Chapter 23: Exercises
Section 23.2 -- Manual Video Tagging Systems
Exercise 23.1 (Conceptual) Design a hierarchical tagging schema for set-piece analysis that covers corner kicks, free kicks, throw-ins, and goal kicks. Your schema should have at least three levels of hierarchy and include both the event type and the outcome. Provide the full tree structure and brief definitions for each tag.
Exercise 23.2 (Calculation) Two analysts independently tag the same 90-minute match for shot events. Analyst A tags 18 shots and Analyst B tags 21 shots. They agree on 16 events. Assuming the remaining tagged events are unique to each analyst: (a) Calculate the observed agreement $p_o$ as the proportion of events both agree on relative to the total unique events identified. (b) If the probability of each analyst tagging any given moment as a shot by chance is 0.02, calculate $p_e$. (c) Compute Cohen's kappa $\kappa$. (d) Interpret the result. Would you consider this acceptable for a professional tagging system?
Exercise 23.3 (Practical) You are building a tagging schema for pressing analysis.
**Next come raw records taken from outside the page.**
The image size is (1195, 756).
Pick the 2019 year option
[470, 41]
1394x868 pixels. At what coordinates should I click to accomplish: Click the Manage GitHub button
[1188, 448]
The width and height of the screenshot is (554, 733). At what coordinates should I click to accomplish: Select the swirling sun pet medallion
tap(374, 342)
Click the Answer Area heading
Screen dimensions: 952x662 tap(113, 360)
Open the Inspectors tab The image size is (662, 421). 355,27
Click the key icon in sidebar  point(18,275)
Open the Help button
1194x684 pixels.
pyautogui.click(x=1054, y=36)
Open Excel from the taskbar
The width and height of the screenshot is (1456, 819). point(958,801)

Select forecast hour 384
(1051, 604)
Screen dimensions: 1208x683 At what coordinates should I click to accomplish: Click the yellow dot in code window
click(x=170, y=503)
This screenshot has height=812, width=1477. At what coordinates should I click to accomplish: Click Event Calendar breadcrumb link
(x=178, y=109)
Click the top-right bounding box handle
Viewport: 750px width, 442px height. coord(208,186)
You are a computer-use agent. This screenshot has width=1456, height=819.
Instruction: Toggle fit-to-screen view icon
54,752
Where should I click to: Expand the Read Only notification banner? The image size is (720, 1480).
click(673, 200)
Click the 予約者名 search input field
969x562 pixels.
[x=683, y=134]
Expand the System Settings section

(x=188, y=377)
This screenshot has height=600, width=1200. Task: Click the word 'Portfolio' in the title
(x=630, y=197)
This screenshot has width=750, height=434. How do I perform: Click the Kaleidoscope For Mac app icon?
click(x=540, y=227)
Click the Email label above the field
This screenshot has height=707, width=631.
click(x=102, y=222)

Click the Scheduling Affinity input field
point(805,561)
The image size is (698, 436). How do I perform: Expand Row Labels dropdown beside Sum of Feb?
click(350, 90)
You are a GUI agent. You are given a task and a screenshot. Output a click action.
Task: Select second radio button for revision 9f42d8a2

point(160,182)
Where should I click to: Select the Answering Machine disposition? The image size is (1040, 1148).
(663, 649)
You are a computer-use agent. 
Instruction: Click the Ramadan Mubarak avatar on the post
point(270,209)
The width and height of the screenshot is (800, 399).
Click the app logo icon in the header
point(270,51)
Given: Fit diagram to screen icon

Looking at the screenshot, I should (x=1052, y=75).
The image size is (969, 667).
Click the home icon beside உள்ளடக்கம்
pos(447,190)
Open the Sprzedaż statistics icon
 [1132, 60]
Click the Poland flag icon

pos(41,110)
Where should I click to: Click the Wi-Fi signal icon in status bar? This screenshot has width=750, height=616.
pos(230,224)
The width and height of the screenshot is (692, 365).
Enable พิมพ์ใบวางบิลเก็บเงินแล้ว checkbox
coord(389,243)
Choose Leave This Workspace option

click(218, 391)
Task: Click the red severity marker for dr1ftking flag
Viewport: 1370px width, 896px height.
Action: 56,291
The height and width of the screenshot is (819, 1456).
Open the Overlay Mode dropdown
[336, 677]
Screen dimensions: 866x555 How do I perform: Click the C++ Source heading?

Define exactly five tags that capture the essential information about a pressing event. For each tag, specify: (a) the tag name, (b) the data type (categorical, numerical, timestamp), (c) the possible values or range, and (d) a precise definition that would achieve high inter-rater reliability.
Exercise 23.4 (Data Analysis) Given the following inter-rater reliability data for a tagging schema with six event categories, identify which categories need refinement and suggest specific improvements:
| Category | $\kappa$ | $p_o$ | $p_e$ |
|---|---|---|---|
| Goals | 0.98 | 0.99 | 0.50 |
| Shots | 0.82 | 0.91 | 0.50 |
| Passes | 0.75 | 0.85 | 0.40 |
| Tackles | 0.58 | 0.72 | 0.33 |
| Fouls | 0.51 | 0.68 | 0.35 |
| Pressing Triggers | 0.43 | 0.60 | 0.30 |
Exercise 23.5 (Design) A club's video analysis department processes 50 matches per week across all departments. Each match requires 45 minutes of tagging time with the current schema. The department has three full-time analysts, each working 40 hours per week. (a) Can they handle the workload? (b) If not, propose two strategies to address the gap: one involving schema simplification and one involving technology.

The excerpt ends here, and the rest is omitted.